1

I have roughly 100,000 long articles totally about 5GB of texts, when I perform

TfidfVectorizer

from sklearn it constructs a model with 6GB. How is that possible? Isn't that we only need to store the document frequency of that 4000 words and what that 4000 words are? I am guessing TfidfVectorizer of stores such 4000 dimension vector for every document. Is it possible somehow I have some settings wrongly set?

user40780
  • 1,828
  • 7
  • 29
  • 50

2 Answers2

2

A TF-IDF matrix shape is (number_of_documents, number_of_unique_words). So for each document you get a feature for each word from the dataset. It can get bloated for large datasets.

In your case (100000 (docs) * 4000 (words) * 4 (np.float64 bytes))/1024**3 ~ 1.5 Gb

Moreover, the Scipy TfidfVectorizer by default tries to compensate it using a sparse matrix (scipy.sparse.csr.csr_matrix). Even for long documents the matrix tends to contain lots of zeros. So it is usually an order less than the original size. If I am correct, it should be lower than 1.5 GB.

Thus is the question. Do you really have only 4000 words in your model (controlled by TfidfVectorizer(max_features=4000)?

If you don't care about individual word frequencies you can decrease the vector size using PCA or other techniques.

    dense_matrix = tf_idf_matrix.todense()
    components_number = 300
    reduced_data = PCA(n_components=300).fit_transform(dense_matrix)

Or you can use something like doc2vec. https://radimrehurek.com/gensim/models/doc2vec.html

Using it you'll get the matrix of the shape (number_of_documents, embedding_size). The embedding size is usually in the range between (100 and 600). You can train a doc2vec model without storing individual word vectors using the dbow_words parameter.

If you care about individual word features, the only reasonable solution that I see is to decrease the amount of words.

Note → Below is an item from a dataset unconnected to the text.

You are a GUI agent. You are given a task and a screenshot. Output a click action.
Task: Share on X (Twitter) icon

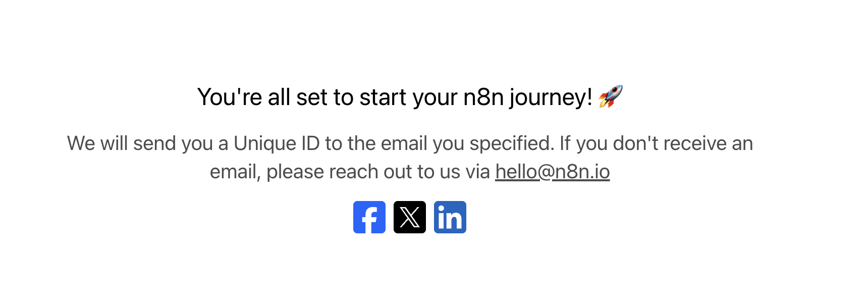point(409,217)
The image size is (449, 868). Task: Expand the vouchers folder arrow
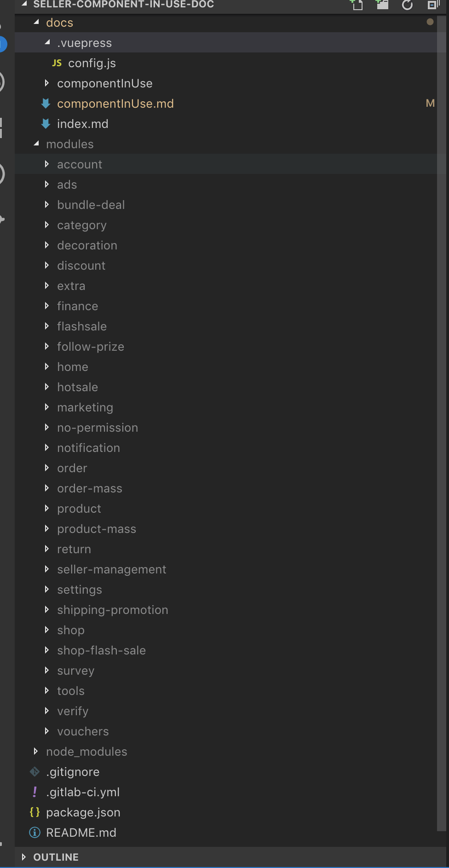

Relevant stackoverflow posts:

----On dimensinality reduction

How do i visualize data points of tf-idf vectors for kmeans clustering?

----On using generators to train TFIDF

Sklearn TFIDF on large corpus of documents

How to get tf-idf matrix of a large size corpus, where features are pre-specified?

tf-idf on a somewhat large (65k) amount of text files


Models itself should not occupy so much space. I suppose it is possible if only you have some heavy objects in TfidfVectorizer tokenizer or preprocessor attributes.

class Tokenizer: 
        def __init__(self): 
            self.s = np.random.uniform(0,1, size=(10000,10000)) 
        def tokenizer(self, text): 
            text = text.lower().split() 
            return text
    tokenizer = Tokenizer()                                                                                                                                                   
    vectorizer = TfidfVectorizer(tokenizer=tokenizer.tokenizer)
    pickle.dump(vectorizer, open("vectorizer.pcl", "wb"))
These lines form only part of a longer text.